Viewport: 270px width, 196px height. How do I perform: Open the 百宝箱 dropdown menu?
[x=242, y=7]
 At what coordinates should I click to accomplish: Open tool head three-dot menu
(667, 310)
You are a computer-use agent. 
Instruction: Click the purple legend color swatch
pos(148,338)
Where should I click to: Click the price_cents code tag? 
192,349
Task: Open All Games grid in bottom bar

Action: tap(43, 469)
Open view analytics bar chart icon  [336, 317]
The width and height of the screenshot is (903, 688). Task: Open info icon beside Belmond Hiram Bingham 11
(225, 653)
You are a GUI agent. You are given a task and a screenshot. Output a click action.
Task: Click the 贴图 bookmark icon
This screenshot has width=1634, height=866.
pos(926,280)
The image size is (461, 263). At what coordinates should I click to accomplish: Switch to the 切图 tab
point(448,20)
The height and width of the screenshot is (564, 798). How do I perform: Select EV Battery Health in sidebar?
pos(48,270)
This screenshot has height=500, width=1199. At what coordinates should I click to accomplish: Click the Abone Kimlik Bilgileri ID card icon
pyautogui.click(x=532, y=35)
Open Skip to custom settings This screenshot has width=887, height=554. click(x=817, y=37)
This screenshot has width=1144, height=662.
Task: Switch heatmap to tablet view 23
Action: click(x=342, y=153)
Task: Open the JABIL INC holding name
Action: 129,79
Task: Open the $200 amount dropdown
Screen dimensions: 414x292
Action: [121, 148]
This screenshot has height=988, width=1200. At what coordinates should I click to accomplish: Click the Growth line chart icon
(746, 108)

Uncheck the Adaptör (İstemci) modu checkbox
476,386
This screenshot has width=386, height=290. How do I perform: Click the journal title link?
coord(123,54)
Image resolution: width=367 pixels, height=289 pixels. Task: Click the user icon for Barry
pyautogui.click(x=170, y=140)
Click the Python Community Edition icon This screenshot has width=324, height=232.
════════════════
◆ REQUIRED WORK ◆
In full and without alteration, write out the data above.

◆ RESPONSE TO THIS TASK ◆
Viewport: 270px width, 196px height. How do I perform: Open the 百宝箱 dropdown menu?
[x=242, y=7]
 At what coordinates should I click to accomplish: Open tool head three-dot menu
(667, 310)
You are a computer-use agent. 
Instruction: Click the purple legend color swatch
pos(148,338)
Where should I click to: Click the price_cents code tag? 
192,349
Task: Open All Games grid in bottom bar

Action: tap(43, 469)
Open view analytics bar chart icon  [336, 317]
The width and height of the screenshot is (903, 688). Task: Open info icon beside Belmond Hiram Bingham 11
(225, 653)
You are a GUI agent. You are given a task and a screenshot. Output a click action.
Task: Click the 贴图 bookmark icon
This screenshot has width=1634, height=866.
pos(926,280)
The image size is (461, 263). At what coordinates should I click to accomplish: Switch to the 切图 tab
point(448,20)
The height and width of the screenshot is (564, 798). How do I perform: Select EV Battery Health in sidebar?
pos(48,270)
This screenshot has height=500, width=1199. At what coordinates should I click to accomplish: Click the Abone Kimlik Bilgileri ID card icon
pyautogui.click(x=532, y=35)
Open Skip to custom settings This screenshot has width=887, height=554. click(x=817, y=37)
This screenshot has width=1144, height=662.
Task: Switch heatmap to tablet view 23
Action: click(x=342, y=153)
Task: Open the JABIL INC holding name
Action: 129,79
Task: Open the $200 amount dropdown
Screen dimensions: 414x292
Action: [121, 148]
This screenshot has height=988, width=1200. At what coordinates should I click to accomplish: Click the Growth line chart icon
(746, 108)

Uncheck the Adaptör (İstemci) modu checkbox
476,386
This screenshot has width=386, height=290. How do I perform: Click the journal title link?
coord(123,54)
Image resolution: width=367 pixels, height=289 pixels. Task: Click the user icon for Barry
pyautogui.click(x=170, y=140)
Click the Python Community Edition icon This screenshot has width=324, height=232.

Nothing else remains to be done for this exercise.